Pfizer se dirige vers une scission en Bourse de sa division santé animale

La solution serait privilégiée pour des raisons fiscales. La cession de la branche de nutrition infantile pourrait suivre le même chemin
Olivier Pinaud

Pfizer semble de plus en plus pencher pour une scission en Bourse de sa division de santé animale. Selon Reuters, qui cite des sources proches, le premier laboratoire pharmaceutique mondial aurait renoncé à une vente pure et simple, principalement pour des raisons fiscales. L’opération dite du «tax-free spin off» sur le marché, fréquemment utilisée aux Etats-Unis, éviterait d’avoir à payer un impôt sur le montant de la plus-value réalisée.

Compte tenu de la taille de la division de santé animale de Pfizer (3,5 milliards de dollars de chiffre d’affaires en 2010), le repreneur potentiel pourrait également se voir contraint de céder des actifs pour obtenir le feu vert des autorités de la concurrence, ce qui complique également le dossier de cession. Sanofi et Merck ont dû renoncer en mars 2011 à leur projet de coentreprise dans la nutrition animale justement pour des questions concurrentielles. Enfin, en contraignant l’accès au financement, la crise actuelle ne joue pas en faveur d’une cession de la division vétérinaire de Pfizer dans de bonnes conditions à un industriel ou à un fonds d’investissement.

Interrogée récemment sur ses tergiversations, la direction de Pfizer a indiqué que le processus de séparation de la division de santé animale se poursuivait selon le calendrier initialement prévu lors de l’ouverture du dossier cet été. Le laboratoire compte toujours aboutir d’ici à la fin de 2012, en 2013 au plus tard.

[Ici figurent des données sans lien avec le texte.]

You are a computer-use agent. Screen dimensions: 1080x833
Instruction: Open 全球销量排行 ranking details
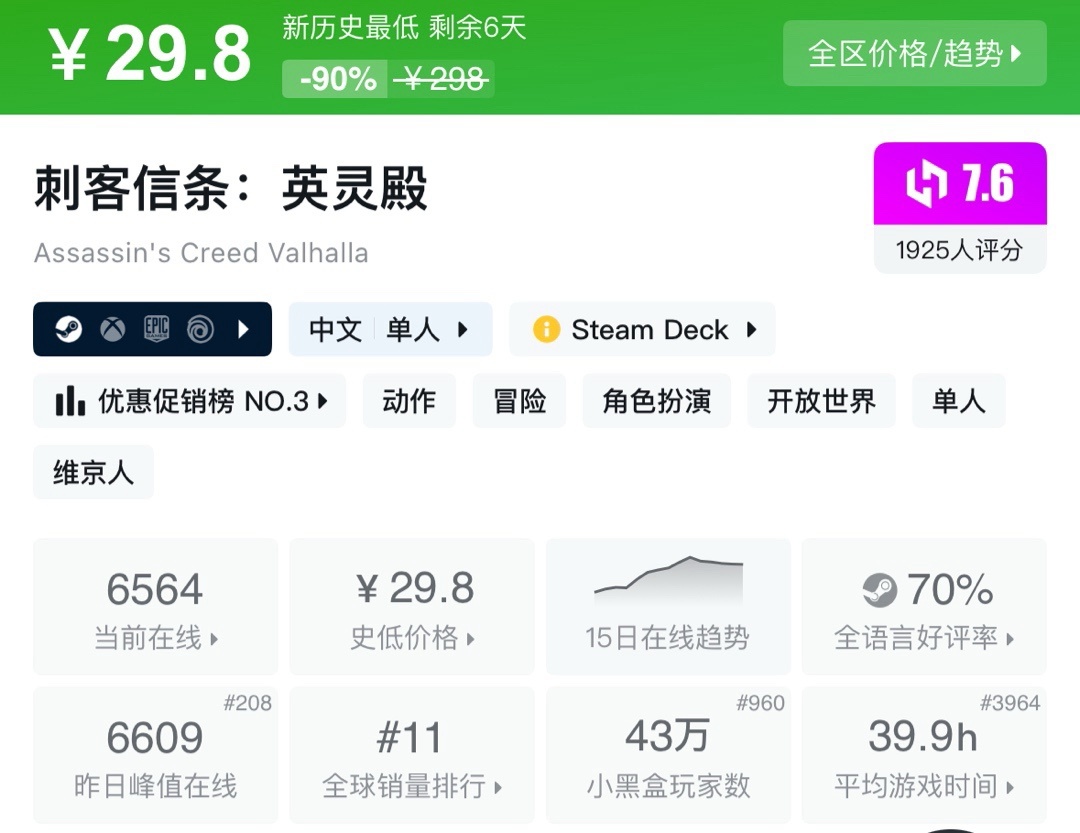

Le groupe pharmaceutique américain mène de front un second dossier de cession: la vente de sa division de nutrition infantile. Engagé également cet été, le processus semble lui aussi au point mort, là encore pour des raisons fiscales. Pfizer a hérité de cette division lors du rachat de Wyeth en 2009. Une scission en Bourse pourrait également être privilégiée pour cette division à l’image de la solution choisie par Bristol-Myers Squibb en 2009 pour céder sa nutrition infantile Mead Johnson, dont le cours a triplé depuis.

Selon Credit Suisse, la valeur combinée de ces deux actifs pourrait se situer entre 25 et 32 milliards de dollars. Ils ont représenté en 2010 environ 8% du chiffre d’affaires total de Pfizer, qui veut se concentrer sur la pharmacie.